やはり人の顔の好みが有る様に、靴の顔にも好みがあります。

注文頂いて1から靴を作る時は、どの様な顔が好みかを伺って、好みの顔の木型を作り、仮縫いの時に靴の形になって初対面と言う流れです。

そして、初対面の人の顔に駄目出しするのはどうかと思いますが、相手は靴ですので仮縫いの時に「少しぽっちゃりし過ぎ!もう少しほっそりした方が好み」等と直球の駄目出し頂ければ、本製作までに修正を加えてより好みの顔にしあげる事が出来ます。

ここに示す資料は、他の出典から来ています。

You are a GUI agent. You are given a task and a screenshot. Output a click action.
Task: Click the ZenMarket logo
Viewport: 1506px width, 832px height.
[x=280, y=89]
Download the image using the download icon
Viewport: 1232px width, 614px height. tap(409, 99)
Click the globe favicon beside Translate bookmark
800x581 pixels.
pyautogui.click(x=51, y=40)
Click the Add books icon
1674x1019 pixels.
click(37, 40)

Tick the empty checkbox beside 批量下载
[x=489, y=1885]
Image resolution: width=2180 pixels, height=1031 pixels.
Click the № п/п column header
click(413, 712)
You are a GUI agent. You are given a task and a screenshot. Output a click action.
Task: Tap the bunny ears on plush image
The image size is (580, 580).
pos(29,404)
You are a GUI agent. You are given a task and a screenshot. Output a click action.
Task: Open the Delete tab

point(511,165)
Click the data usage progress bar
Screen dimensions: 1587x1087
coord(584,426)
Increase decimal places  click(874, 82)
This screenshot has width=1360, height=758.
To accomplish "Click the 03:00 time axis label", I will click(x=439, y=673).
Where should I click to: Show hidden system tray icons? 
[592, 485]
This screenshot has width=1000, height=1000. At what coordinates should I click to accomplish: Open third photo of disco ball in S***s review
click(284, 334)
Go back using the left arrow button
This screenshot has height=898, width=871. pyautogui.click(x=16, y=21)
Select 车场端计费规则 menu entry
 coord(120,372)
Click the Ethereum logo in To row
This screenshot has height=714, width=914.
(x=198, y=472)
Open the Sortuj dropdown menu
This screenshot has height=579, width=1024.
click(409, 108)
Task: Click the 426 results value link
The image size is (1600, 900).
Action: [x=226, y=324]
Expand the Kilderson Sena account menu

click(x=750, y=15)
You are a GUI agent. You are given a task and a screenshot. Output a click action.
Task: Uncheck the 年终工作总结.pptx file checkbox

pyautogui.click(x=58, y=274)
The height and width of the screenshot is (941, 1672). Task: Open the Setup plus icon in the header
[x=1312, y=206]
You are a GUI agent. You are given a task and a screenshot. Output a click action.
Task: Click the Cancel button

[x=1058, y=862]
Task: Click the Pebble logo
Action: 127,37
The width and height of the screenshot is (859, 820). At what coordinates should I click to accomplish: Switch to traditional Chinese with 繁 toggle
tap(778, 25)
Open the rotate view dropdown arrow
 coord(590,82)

写真奥の木型は理想の顔作りの最中で、これら手前の靴は駄目出しを経て完成した靴です。

ご注文頂いて靴を製作する際は、実際に足を採寸して、足に合うフィッテイングの靴を作りますが、靴の中では足の爪先から靴の爪先の間には空間が有ります。これを捨て寸と言い、足長、形に関係なく捨て寸内での形作りは自由なのです。

自分の足がぽってりしているからと言って、ほっそりした爪先の靴が作れないと言う訳では有りません。捨て寸を上手く利用したり、デザイン、型紙で工夫する事で理想に近づける事が可能です。